*Task item:* Which lines of the records contain "mais"? Collect every one of them.

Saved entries
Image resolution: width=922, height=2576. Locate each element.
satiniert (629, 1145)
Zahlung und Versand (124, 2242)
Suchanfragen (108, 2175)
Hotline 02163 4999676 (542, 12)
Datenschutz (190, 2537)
--
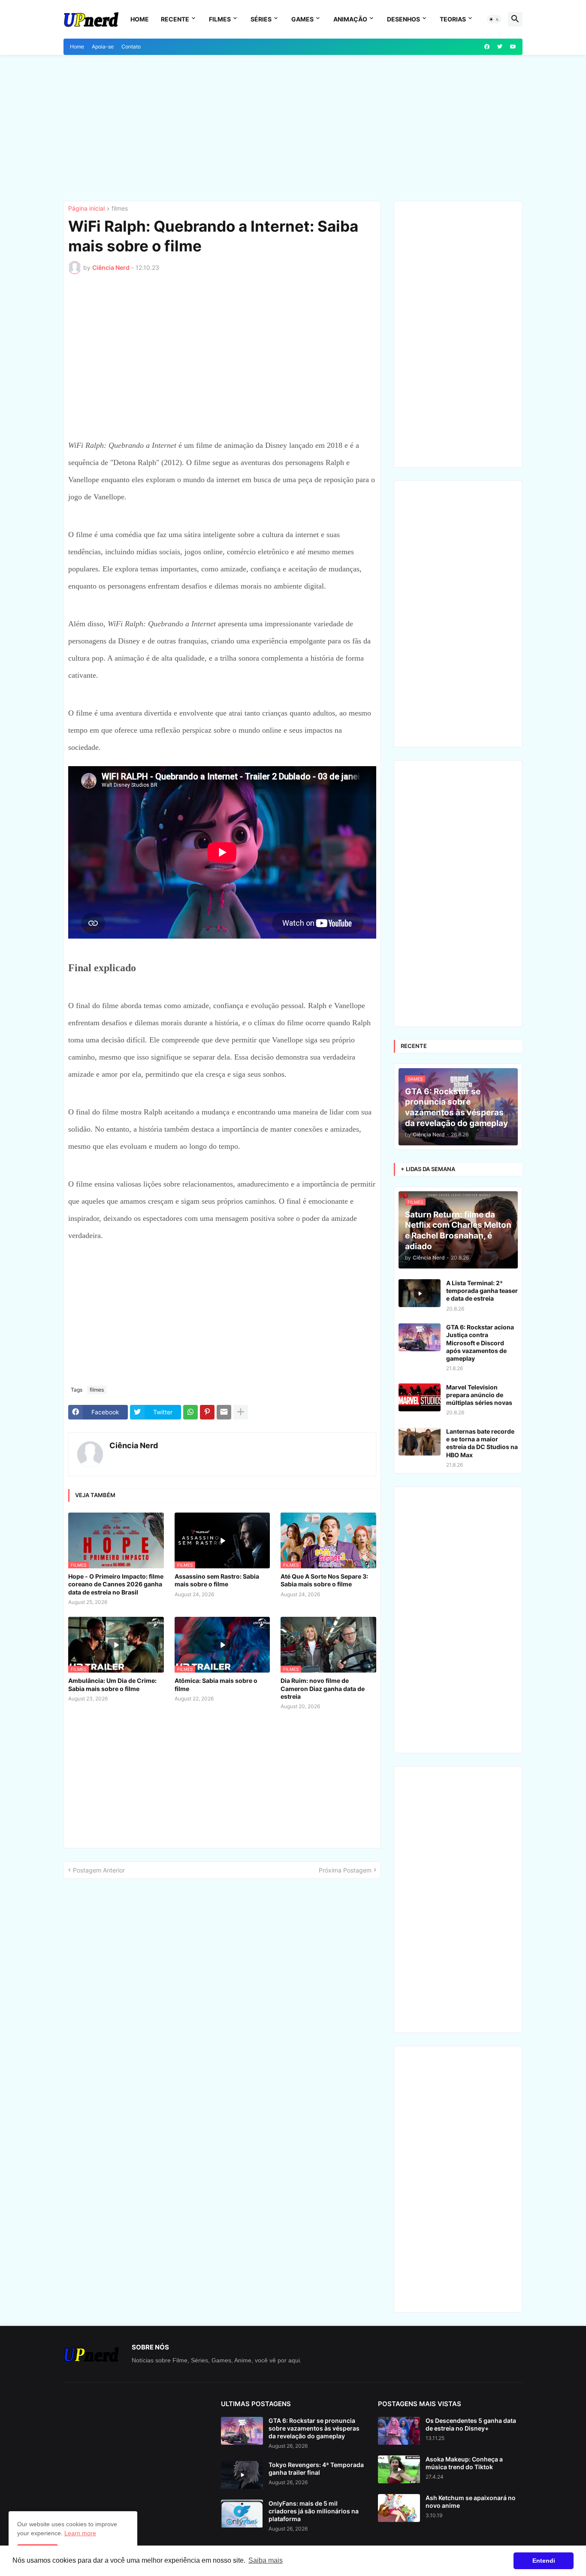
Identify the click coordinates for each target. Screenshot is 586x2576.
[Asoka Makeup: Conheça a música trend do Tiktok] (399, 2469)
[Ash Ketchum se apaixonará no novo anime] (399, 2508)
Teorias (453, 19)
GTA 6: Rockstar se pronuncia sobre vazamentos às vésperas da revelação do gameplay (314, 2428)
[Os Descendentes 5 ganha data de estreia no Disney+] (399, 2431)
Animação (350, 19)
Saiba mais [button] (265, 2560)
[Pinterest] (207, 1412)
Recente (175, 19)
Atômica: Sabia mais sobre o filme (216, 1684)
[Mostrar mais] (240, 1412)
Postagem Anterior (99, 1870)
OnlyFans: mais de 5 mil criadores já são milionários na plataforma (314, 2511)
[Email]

*Task response:*
Saiba mais [button] (265, 2560)
Atômica: Sabia mais sobre o filme (216, 1684)
[Mostrar mais] (240, 1412)
OnlyFans: mais de 5 mil criadores já são milionários na plataforma (314, 2511)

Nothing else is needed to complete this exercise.